In his first inaugural address, the 16th U.S. president stated:
“The power confided to me will be used to hold, occupy, and possess the property and places belonging to the Government and to collect the duties and imposts; but beyond what may be necessary for these objects, there will be no invasion, no using of force against or among the people anywhere.”
This was his way of telling him that he was going to tax them into oblivion and they had better not refuse, or he will use force. Which he did. With literal human bondage, the position of the Union military’s commander was that he would not interfere. With the redistribution of wealth from one industry to another, he would by any means necessary. Prominent abolitionists like Lysander Spooner of Massachusetts understood that this was about the exploitation of the Southern economy by big business interests in the North, who were the driving force behind the Republican party.

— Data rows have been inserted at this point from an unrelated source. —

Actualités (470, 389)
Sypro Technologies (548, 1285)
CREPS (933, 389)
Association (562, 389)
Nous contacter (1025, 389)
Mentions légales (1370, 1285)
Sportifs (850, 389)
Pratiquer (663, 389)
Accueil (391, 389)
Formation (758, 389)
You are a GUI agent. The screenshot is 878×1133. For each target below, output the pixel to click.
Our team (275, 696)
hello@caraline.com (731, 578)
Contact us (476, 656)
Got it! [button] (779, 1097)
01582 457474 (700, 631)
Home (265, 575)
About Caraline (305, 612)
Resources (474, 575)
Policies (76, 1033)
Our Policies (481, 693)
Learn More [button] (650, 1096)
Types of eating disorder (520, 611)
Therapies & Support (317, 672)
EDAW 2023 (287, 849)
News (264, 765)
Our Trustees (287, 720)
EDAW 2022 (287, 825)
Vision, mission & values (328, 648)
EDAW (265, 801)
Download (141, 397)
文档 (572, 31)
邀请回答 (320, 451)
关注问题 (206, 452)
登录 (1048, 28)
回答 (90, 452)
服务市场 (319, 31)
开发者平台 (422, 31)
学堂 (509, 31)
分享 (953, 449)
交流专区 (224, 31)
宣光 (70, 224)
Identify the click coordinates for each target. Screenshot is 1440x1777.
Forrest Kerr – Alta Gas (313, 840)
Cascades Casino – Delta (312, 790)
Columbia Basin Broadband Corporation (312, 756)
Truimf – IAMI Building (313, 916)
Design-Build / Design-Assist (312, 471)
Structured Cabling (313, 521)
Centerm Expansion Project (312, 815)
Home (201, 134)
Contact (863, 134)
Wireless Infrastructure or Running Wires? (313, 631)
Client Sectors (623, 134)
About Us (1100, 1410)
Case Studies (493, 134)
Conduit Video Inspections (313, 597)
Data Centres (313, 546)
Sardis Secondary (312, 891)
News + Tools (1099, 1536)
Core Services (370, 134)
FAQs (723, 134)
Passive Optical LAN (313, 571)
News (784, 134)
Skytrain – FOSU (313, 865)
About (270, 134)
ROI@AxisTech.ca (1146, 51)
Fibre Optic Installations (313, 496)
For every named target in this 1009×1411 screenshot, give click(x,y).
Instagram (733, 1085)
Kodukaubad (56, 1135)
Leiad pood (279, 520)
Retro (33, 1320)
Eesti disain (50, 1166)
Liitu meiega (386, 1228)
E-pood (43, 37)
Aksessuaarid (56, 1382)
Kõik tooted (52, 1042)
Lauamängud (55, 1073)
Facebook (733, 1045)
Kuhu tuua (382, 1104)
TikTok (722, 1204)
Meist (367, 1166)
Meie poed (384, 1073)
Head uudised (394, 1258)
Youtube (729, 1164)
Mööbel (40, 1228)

Not long after Lincoln’s inaugural address, he maneuvered the Confederates into firing upon Fort Sumter by sending what was described as “a hostile fleet” of federal troops down to South Carolina in April of 1861, where an already separate government had been established. Why would anyone trust troops from a hostile, rival army on their land to begin with?
State sovereignty contributed largely to this bloody conflict. Before the Civil War, the United States was referred to with plurality. Separate nations tied together by a then voluntary Union. Confederate President, Jefferson Davis, said “all we ask is to be left alone” in his inaugural address. Ever since the North won the war between the states, we have referred to the U.S. as one nation.
In a response letter to Lord Acton of Britain in 1866, Robert E. Lee emphasized his concerns about the future in post-Civil War America:
“The consolidation of the states into one vast republic, sure to be aggressive abroad and despotic at home, will be the certain precursor of that ruin which has overwhelmed all those that have preceded it.”
Regardless of your thoughts about either side of this 150 year old conflict, the facts matter. Referring to monuments of these men as mere celebration of the institution of slavery is simply misguided. They symbolize hundreds of thousands of men who fought and died for their homeland.